*Extract provided*:

=== Begin Enclosure ===

Video Length: 75 Minutes
Feline respiratory disease has been among the most ubiquitous and frustrating diseases in animal shelters. But there's some good news: Recent research shows that this disease need not be as frequent as we once thought.
In URI in shelter cats: It's snot inevitable!, a free webinar from the University of Wisconsin and UC Davis Shelter Medicine Fellow and shelter veterinarian Dr. Ann Enright and Dr. Cynthia Karsten of the UC Davis Koret Shelter Medicine Program. You'll learn how proper sanitation, appropriate vaccination practices, and most importantly, population management, housing and handling that minimize stress can dramatically reduce feline respiratory disease, while simultaneously improving cat well-being, reducing costs and making cat care easier and more enjoyable.
Dr. Enright was first exposed to shelter medicine during final year rotations in vet school and was hooked on shelter medicine after completing rotations and several placements at a cat shelter with an intake of 10,000 cats/kittens a year. She co-founded a special interest group, which provided information sessions on disease management and behavior for the smaller rescue groups that ordinarily would not have easy access to such information.
Dr. Enright enjoys thinking outside the box to find ways of improving the lives of shelter cats and kittens, and seeing them being adopted is the icing on the cake. She hopes to be able to assist other shelters and rescues make positive changes for the animals in their care.
Cynthia (Cindy) Karsten, DVM, graduated from the University of Wisconsin School of Veterinary Medicine in 2010 and went on to complete a shelter medicine internship at Colorado State University. She finished her shelter medicine residency at UC Davis in 2014, and is now the Outreach Veterinarian with the UC Davis Koret Shelter Medicine Program where her role is to advise shelters, perform focused and comprehensive shelter consultations, and present at conferences and universities.
Dr. Karsten's interests include population management, infectious disease control and community medicine. She also has an immense concern for not only the animals in shelters but also the people who work so diligently every day to care for them.

=== End Enclosure ===

*Information provided*:
=== Begin Enclosure ===

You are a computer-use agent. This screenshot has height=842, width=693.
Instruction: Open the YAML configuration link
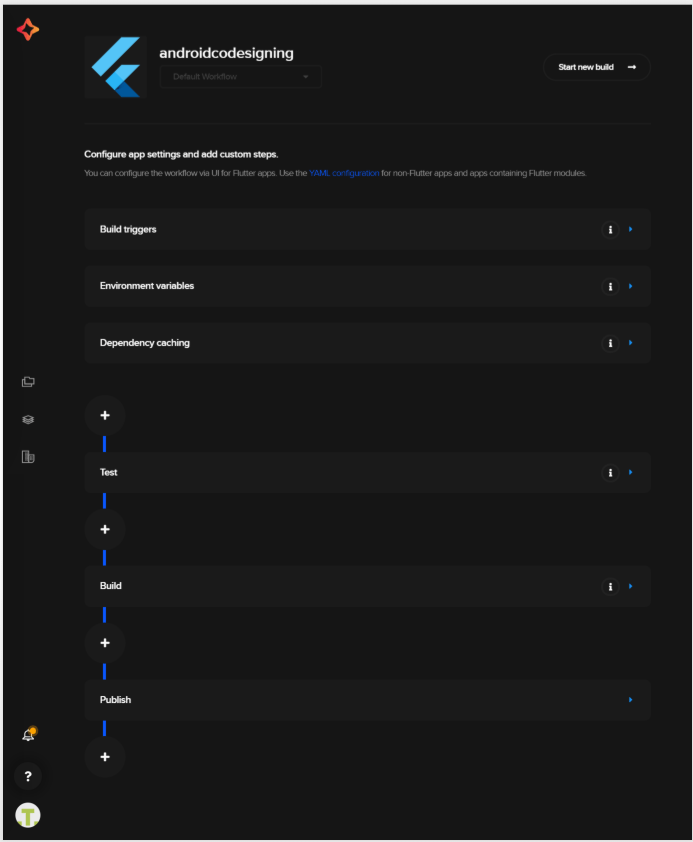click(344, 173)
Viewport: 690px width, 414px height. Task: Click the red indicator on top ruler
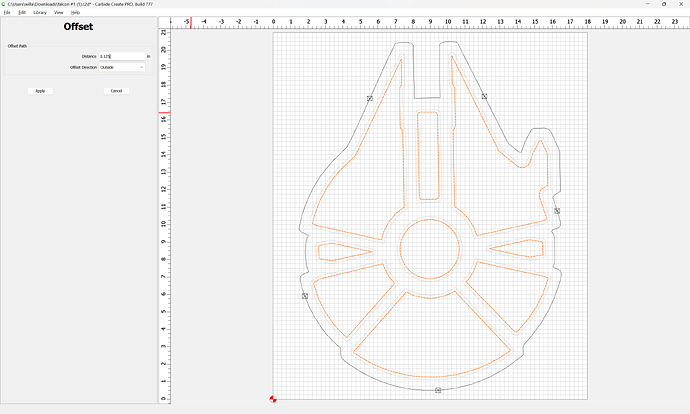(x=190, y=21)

=== End Enclosure ===
=== Begin Enclosure ===

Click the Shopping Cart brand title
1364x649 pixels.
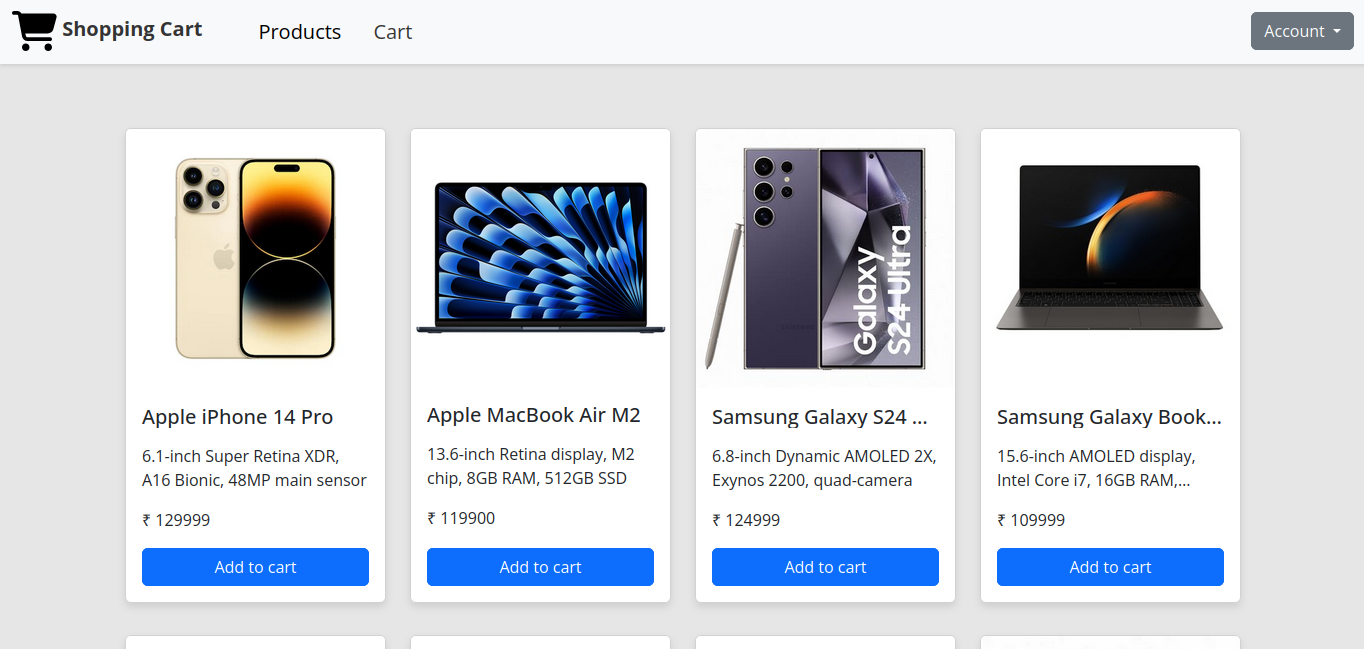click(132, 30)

=== End Enclosure ===

*Task brief*: Edit the webinar description: write it out from "Dr. Enright enjoys" up to and including "conferences and universities.", putting "Staff Veterinarian" in place of "Outreach Veterinarian".

*Worked solution*:
Dr. Enright enjoys thinking outside the box to find ways of improving the lives of shelter cats and kittens, and seeing them being adopted is the icing on the cake. She hopes to be able to assist other shelters and rescues make positive changes for the animals in their care.
Cynthia (Cindy) Karsten, DVM, graduated from the University of Wisconsin School of Veterinary Medicine in 2010 and went on to complete a shelter medicine internship at Colorado State University. She finished her shelter medicine residency at UC Davis in 2014, and is now the Staff Veterinarian with the UC Davis Koret Shelter Medicine Program where her role is to advise shelters, perform focused and comprehensive shelter consultations, and present at conferences and universities.